__Your task__: Pictures in the entries below are excluded; copy only the lines from the one containing "Image resolution: width=726" to the one containing "This screenshot has", both included.

__Data in this exercise__:

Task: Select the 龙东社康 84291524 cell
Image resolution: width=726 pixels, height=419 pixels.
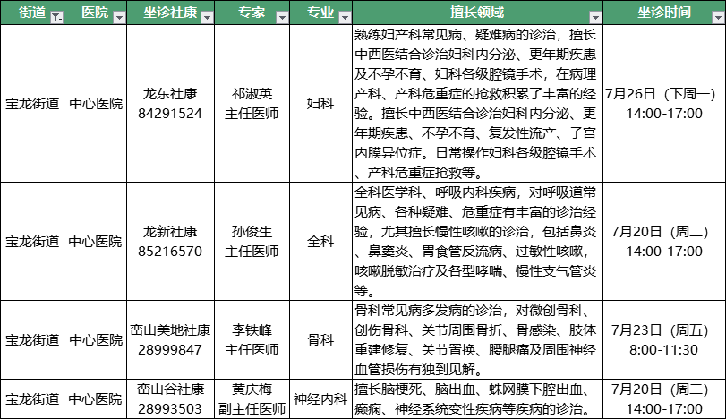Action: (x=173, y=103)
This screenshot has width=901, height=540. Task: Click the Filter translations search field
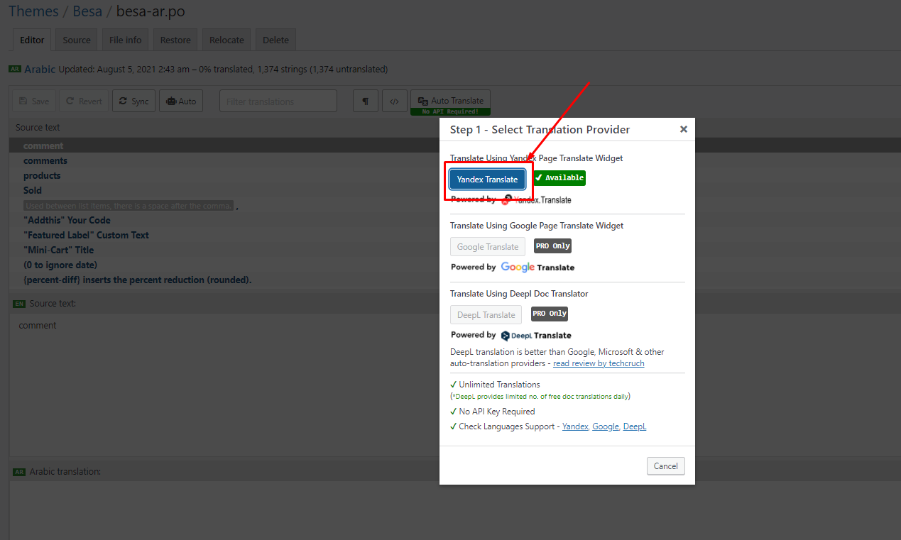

==

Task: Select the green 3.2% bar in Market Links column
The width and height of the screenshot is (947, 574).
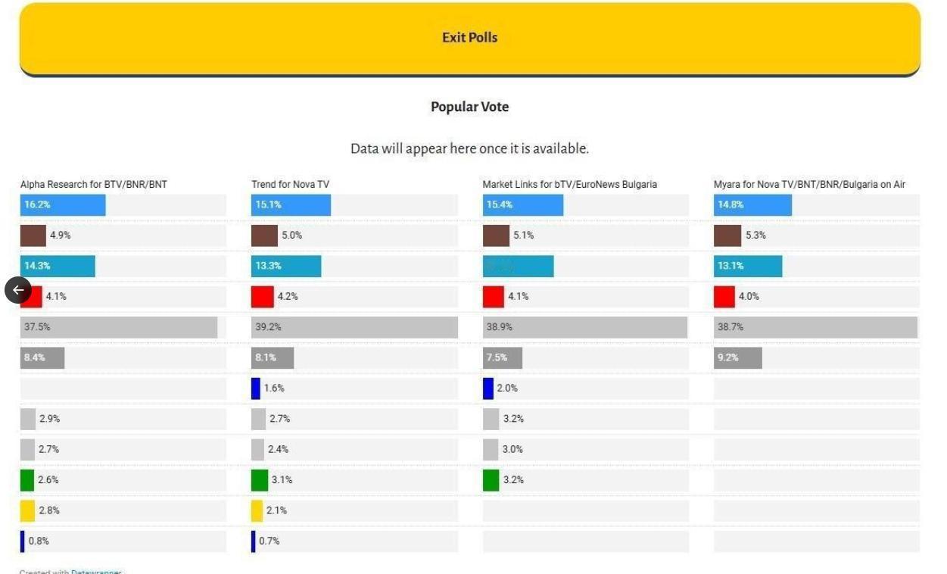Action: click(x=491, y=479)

* * *

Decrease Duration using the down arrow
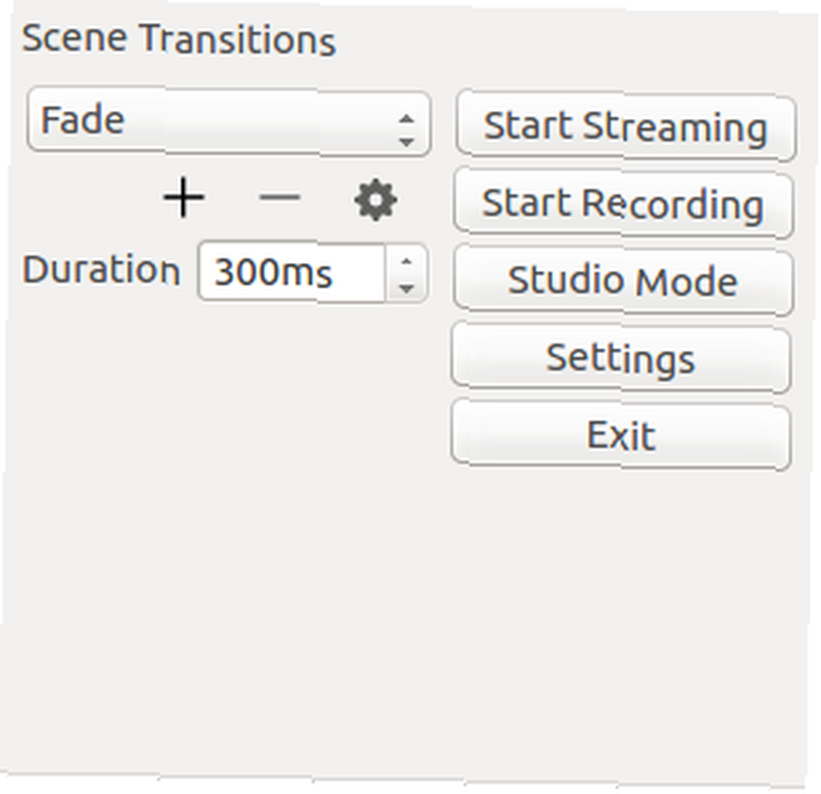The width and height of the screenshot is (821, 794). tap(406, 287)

__Exercise response__:
Image resolution: width=726 pixels, height=419 pixels.
Action: (x=173, y=103)
This screenshot has width=901, height=540. Task: Click the Filter translations search field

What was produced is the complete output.